Thank you @Roo45 💐 it's astonishing how unkind people can be isn't it, even if that isn't their intention.

CurbsideProphet · 28/12/2021 20:01

I got a Peak smiley on my OPK for the first time this morning. I've also got cramps on the left side and feeling a bit bloated. I'm not sure that I've properly ovulated since Dec 2019 (I only know I did then because of a chemical pregnancy). Does anyone else get some symptoms around ovulation?

thislittlebird · 28/12/2021 22:00

@CurbsideProphet I didn’t realise you had ovulation issues, or am I assuming incorrectly? I don’t get lines on OPKs usually. I do get ovulation symptoms, cramps (on one or both sides) and sometimes I get lovely ovulation migraines Confused. I got one this month and it was awful, 2.5 days of sickness and migraine and general hell. I don’t know what’s wrong with my ovulation really, but I’m fairly sure it’s, for wont of a better word, weak? I don’t have very high progesterone, clearly I can’t get pregnant, and this month my prolactin was slightly high which can cause these issues. Not sure what’s going on really.

CD1 was yesterday for me, one month until IVF begins as long as my prolactin isn’t crazy, I guess.

thislittlebird · 28/12/2021 22:05

I also have to agree about the first time IVFers. I don’t know what I’ll be yet, we haven’t got that far and I’m not expecting success first time. A first time success would be the dream, but I don’t know how so many people seem to achieve it, seems very common round here. I certainly don’t think my dumbass body will manage it. I would be over the moon if we can make some embryos, we have three funded transfers.

CurbsideProphet · 29/12/2021 11:19

@thislittlebird no one has been sure if I was definitely ovulating each cycle. Last year my GP thought that perhaps I was having anovulatory cycles (I think that's the right word), so my body was trying to go through the motions but an egg wasn't always being released.
I do wish we could have had a few months with Letrozole to see if that worked while waiting for IVF, but at the time I just followed the advice of the Consultant. Oh how helpful hindsight is 😩 I also wish DH had been advised to take Proxeed (he started earlier this month as I've read about it on here). I think we could have been given more advice and support by the NHS and by the clinic.

thislittlebird · 30/12/2021 13:16

@CurbsideProphet did they think that based on progesterone levels?

If it’s any reassurance Letrozole did not work for us, which was disappointing but here we are. You could do it privately if IVF doesn’t work? My DH has been on impryl and ubiquinol (amongst others) for a year in February and I will say he’s seen improvements in his sperm quality since then. Hopefully it’ll give us a better chance of fertilisation. A private consultant told him to take it, I’m sort of wishing I had too.

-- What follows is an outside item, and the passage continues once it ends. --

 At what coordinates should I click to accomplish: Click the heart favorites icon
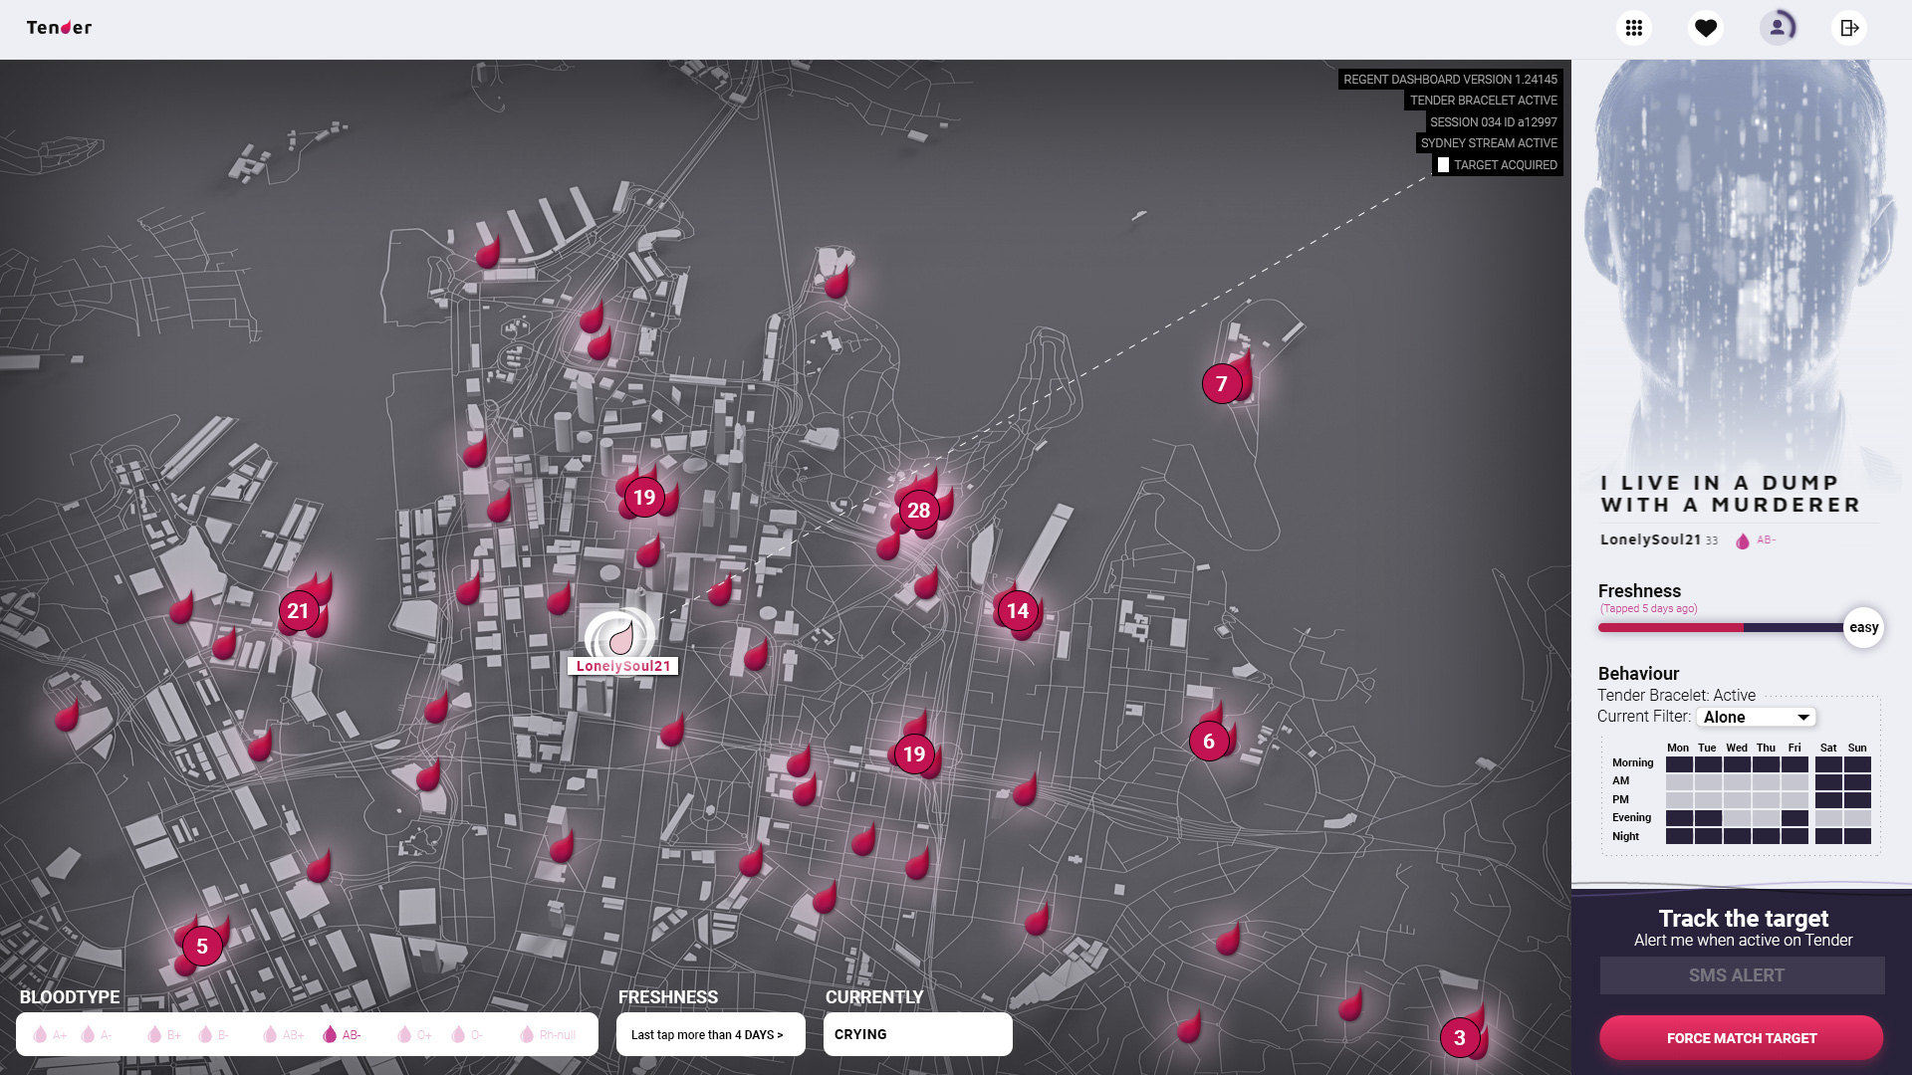click(x=1706, y=28)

FireWorks81 · 30/12/2021 13:42

New to this thread, I am really pleased to find it.
Just been completely floored by photo of SIL and BIL with their baby under the Christmas tree. Feeling very alone and like I can’t talk to friends as they’ll think I’m selfish for not just being happy for SIL. The thing is, DH has two children from prev relationship so they are all not very sensitive towards us as there’s children in our life already but for me it’s not the same, I’m sorry to say and I’m sure I feel the same grief as I would without the step kids, in fact they often make it harder.